Colombia: Army says ELN rebels killed two civilians in ‘terrorist act’

The National Liberation Army (ELN) is Colombia's second largest rebel group, after the Revolutionary Armed Forces of Colombia (FARC), which has been in talks with the government for nearly four years.

By: AFP | Bogota | Published:October 28, 2016 11:04 am
colombia, colombia peace deal, colombia peace agreement, colombia conflict, colombia farc rebels, colombia government, colombia rebels, colombia news, world news In this Aug. 17, 2016 photo, rebels of the Revolutionary Armed Forces of Colombia southern bloc, FARC, listen to a lecture on the peace process in the southern jungles of Putumayo, Colombia. (AP Photo)

Colombia’s ELN rebels have killed two civilian truck drivers in the country’s northeast in a “terrorist act”, the military said hours after the government suspended peace talks over an ELN kidnapping. “It is simply an act of terrorism against two civilian trucks traveling on the roads of Arauca, which were set on fire and the drivers killed by members of the ELN,” Colonel Miguel Angel Rodriguez – commander of a task force that operates on the border with Venezuela – told AFP, speaking about the region where the incident took place.

The ELN fighters ambushed the empty trucks yesterday, Rodriguez said. Troops later moved into area, one of Colombia’s biggest oil producing regions, where the ELN has long maintained a presence, military sources said.

Earlier on Thursday, the government said it was postponing peace talks with the ELN rebels until they release an ex-lawmaker held hostage, just hours from the scheduled start of negotiations. The rebels later began the process of releasing the hostage, Odin Sanchez, the government’s chief negotiator in the talks said, adding that the process could take until next week.

The National Liberation Army (ELN) is Colombia’s second largest rebel group, after the Revolutionary Armed Forces of Colombia (FARC), which has been in talks with the government for nearly four years.

The ELN talks are meant to open a new, decisive front in President Juan Manuel Santos’ efforts to end an armed conflict of half a century that has killed more than 260,000 people.

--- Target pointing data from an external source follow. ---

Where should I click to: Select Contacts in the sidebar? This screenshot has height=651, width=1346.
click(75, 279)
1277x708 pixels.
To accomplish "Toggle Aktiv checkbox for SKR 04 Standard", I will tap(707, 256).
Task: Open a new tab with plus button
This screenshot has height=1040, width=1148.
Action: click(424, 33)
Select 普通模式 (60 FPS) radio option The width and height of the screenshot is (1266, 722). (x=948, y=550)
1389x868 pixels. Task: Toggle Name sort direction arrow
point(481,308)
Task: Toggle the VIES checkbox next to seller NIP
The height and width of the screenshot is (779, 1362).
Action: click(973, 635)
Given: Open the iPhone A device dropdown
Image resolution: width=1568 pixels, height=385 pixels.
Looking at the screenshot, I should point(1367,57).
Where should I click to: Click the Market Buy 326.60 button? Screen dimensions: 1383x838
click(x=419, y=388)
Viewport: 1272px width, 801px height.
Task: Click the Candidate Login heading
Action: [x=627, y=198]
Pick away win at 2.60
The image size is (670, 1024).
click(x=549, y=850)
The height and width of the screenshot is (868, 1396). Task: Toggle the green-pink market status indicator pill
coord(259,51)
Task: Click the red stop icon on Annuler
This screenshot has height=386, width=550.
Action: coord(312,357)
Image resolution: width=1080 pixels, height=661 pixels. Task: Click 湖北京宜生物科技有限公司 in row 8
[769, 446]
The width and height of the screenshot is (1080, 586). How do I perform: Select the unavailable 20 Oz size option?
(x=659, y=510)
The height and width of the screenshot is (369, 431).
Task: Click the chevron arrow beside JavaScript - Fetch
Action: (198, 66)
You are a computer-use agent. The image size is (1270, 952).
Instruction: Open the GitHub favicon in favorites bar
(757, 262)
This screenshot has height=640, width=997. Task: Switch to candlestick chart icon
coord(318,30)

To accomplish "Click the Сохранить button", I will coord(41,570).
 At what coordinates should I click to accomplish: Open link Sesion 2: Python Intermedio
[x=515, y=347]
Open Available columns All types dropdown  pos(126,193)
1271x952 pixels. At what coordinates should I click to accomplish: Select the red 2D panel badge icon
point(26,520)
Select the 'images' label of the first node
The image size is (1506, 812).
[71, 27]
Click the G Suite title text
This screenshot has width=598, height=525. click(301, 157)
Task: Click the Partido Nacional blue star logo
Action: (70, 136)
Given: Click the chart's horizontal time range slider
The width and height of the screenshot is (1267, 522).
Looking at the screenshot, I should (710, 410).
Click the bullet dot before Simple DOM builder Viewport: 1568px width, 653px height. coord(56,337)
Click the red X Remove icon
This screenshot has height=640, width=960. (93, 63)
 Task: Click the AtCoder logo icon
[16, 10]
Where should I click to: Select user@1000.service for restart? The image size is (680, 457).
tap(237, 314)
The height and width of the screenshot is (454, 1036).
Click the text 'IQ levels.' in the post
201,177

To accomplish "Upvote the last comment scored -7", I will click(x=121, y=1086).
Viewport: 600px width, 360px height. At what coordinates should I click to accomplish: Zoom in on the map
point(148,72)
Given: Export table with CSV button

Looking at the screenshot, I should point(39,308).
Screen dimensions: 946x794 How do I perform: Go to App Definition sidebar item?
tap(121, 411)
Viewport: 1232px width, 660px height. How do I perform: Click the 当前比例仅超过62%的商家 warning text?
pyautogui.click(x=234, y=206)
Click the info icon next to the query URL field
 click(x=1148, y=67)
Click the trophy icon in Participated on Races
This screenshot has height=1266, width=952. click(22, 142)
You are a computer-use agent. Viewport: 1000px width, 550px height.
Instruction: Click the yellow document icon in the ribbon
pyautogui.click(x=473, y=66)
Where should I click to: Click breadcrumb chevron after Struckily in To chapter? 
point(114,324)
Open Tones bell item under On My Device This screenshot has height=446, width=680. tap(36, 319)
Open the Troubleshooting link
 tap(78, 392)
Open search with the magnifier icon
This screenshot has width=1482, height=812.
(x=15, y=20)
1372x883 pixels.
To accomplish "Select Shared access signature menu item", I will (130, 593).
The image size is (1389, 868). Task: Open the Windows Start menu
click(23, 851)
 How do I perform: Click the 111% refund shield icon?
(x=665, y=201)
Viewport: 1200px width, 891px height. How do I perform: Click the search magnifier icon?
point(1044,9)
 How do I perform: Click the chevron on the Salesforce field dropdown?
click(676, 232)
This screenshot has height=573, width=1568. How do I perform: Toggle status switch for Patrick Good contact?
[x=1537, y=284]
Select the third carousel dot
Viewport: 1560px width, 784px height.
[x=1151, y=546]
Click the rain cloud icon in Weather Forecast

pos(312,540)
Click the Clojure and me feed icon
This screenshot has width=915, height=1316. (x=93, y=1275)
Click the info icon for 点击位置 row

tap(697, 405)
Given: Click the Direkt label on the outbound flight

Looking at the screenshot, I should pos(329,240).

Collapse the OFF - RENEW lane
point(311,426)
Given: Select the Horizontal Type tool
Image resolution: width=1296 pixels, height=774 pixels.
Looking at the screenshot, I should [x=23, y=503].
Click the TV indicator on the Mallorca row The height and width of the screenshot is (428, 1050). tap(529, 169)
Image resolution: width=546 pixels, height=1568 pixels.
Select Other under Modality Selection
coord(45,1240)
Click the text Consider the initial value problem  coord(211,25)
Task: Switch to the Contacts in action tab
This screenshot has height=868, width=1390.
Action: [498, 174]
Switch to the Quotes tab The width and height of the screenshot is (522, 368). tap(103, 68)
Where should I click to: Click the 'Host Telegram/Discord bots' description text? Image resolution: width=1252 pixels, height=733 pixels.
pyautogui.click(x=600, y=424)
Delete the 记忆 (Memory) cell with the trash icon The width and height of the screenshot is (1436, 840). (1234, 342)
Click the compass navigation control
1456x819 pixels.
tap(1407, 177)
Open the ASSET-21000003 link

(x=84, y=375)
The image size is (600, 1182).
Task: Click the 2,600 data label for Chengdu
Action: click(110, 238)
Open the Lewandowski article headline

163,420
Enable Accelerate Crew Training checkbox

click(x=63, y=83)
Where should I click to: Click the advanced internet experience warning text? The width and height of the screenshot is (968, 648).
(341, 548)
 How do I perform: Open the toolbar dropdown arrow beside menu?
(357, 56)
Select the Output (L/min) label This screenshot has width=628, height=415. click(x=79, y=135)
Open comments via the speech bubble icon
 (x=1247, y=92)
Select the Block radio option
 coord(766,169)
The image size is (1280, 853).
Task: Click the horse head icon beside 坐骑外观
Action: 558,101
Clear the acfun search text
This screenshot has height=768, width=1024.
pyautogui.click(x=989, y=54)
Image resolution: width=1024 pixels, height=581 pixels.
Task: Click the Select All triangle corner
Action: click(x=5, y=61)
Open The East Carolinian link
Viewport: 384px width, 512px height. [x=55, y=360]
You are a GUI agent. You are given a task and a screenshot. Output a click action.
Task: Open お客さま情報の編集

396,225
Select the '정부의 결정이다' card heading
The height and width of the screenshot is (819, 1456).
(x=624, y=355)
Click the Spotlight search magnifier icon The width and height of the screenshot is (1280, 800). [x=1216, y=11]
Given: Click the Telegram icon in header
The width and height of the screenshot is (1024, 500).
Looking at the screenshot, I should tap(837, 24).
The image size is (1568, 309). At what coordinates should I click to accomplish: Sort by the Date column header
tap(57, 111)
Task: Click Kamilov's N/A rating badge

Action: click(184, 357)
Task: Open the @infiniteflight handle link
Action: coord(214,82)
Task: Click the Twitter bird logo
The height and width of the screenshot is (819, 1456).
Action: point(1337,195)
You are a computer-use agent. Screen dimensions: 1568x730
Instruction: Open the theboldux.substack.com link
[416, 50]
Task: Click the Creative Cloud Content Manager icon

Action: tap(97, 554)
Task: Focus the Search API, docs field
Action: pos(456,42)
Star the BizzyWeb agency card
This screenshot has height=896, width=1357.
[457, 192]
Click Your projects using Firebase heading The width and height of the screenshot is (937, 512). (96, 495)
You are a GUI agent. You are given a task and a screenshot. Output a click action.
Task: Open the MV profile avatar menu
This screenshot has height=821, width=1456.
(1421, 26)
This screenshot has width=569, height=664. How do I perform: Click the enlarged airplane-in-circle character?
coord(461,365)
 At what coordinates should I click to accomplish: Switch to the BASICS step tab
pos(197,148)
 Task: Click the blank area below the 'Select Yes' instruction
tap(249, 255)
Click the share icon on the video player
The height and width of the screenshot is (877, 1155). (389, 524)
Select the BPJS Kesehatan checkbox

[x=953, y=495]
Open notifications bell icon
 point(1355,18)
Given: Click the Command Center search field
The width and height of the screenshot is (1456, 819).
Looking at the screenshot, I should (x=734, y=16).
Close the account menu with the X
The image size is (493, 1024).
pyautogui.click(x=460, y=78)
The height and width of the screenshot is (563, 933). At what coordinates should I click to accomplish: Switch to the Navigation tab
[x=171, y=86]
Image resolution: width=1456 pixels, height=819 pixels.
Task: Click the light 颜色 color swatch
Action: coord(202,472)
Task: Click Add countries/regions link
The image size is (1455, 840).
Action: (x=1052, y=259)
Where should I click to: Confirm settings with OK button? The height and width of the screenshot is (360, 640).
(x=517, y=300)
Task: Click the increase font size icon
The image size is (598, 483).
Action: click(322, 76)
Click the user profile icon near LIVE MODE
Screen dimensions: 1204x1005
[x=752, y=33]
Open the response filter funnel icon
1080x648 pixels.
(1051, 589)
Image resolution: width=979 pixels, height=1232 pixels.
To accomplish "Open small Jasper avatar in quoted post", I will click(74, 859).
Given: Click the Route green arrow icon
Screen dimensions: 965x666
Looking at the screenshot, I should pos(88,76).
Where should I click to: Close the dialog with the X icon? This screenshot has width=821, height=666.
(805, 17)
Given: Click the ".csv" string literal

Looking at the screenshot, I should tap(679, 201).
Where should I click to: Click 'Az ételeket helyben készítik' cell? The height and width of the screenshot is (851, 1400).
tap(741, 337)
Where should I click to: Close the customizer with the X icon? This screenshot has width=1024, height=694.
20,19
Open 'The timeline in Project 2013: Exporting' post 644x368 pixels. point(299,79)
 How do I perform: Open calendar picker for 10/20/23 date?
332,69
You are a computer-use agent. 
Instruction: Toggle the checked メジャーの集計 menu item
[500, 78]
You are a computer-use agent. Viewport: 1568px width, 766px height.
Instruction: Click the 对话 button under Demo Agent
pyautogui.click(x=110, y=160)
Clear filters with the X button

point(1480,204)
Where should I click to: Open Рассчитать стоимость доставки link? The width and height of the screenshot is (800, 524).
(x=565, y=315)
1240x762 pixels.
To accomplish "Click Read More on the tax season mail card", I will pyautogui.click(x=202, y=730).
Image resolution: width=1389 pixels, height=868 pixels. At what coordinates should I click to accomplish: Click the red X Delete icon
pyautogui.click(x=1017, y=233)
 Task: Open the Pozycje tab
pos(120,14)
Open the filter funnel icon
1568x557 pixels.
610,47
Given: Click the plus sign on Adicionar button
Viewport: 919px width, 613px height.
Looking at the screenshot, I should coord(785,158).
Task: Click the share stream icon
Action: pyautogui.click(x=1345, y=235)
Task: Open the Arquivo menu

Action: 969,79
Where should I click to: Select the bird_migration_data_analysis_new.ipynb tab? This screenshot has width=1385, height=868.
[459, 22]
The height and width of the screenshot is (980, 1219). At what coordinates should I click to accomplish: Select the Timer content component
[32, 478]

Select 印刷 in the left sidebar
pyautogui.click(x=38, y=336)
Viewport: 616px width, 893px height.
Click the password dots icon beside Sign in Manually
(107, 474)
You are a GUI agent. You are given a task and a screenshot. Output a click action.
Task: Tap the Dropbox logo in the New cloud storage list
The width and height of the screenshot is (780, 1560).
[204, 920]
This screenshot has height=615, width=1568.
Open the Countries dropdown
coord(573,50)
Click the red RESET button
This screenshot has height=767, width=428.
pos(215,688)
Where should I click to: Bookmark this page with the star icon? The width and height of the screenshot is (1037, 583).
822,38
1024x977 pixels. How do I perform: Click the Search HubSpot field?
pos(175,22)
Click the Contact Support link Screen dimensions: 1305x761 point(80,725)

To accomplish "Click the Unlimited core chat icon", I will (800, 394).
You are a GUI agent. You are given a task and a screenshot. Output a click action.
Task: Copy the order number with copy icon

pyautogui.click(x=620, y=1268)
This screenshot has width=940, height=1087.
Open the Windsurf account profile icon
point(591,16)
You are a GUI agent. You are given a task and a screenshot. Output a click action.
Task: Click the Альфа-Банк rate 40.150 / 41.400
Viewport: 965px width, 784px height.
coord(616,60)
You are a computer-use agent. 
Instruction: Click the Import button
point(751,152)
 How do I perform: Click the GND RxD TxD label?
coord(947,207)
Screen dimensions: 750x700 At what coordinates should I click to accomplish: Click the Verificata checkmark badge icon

Santos, the winner of this year’s Nobel Peace Prize, has already signed a peace deal with the FARC, but voters rejected it in a referendum this month — sending negotiators back to the drawing board. Santos yesterday said the government still wants talks with the ELN to succeed.

However, the rebel group took issue with the postponement, tweeting, “We do not agree with the suspension of the timetable.”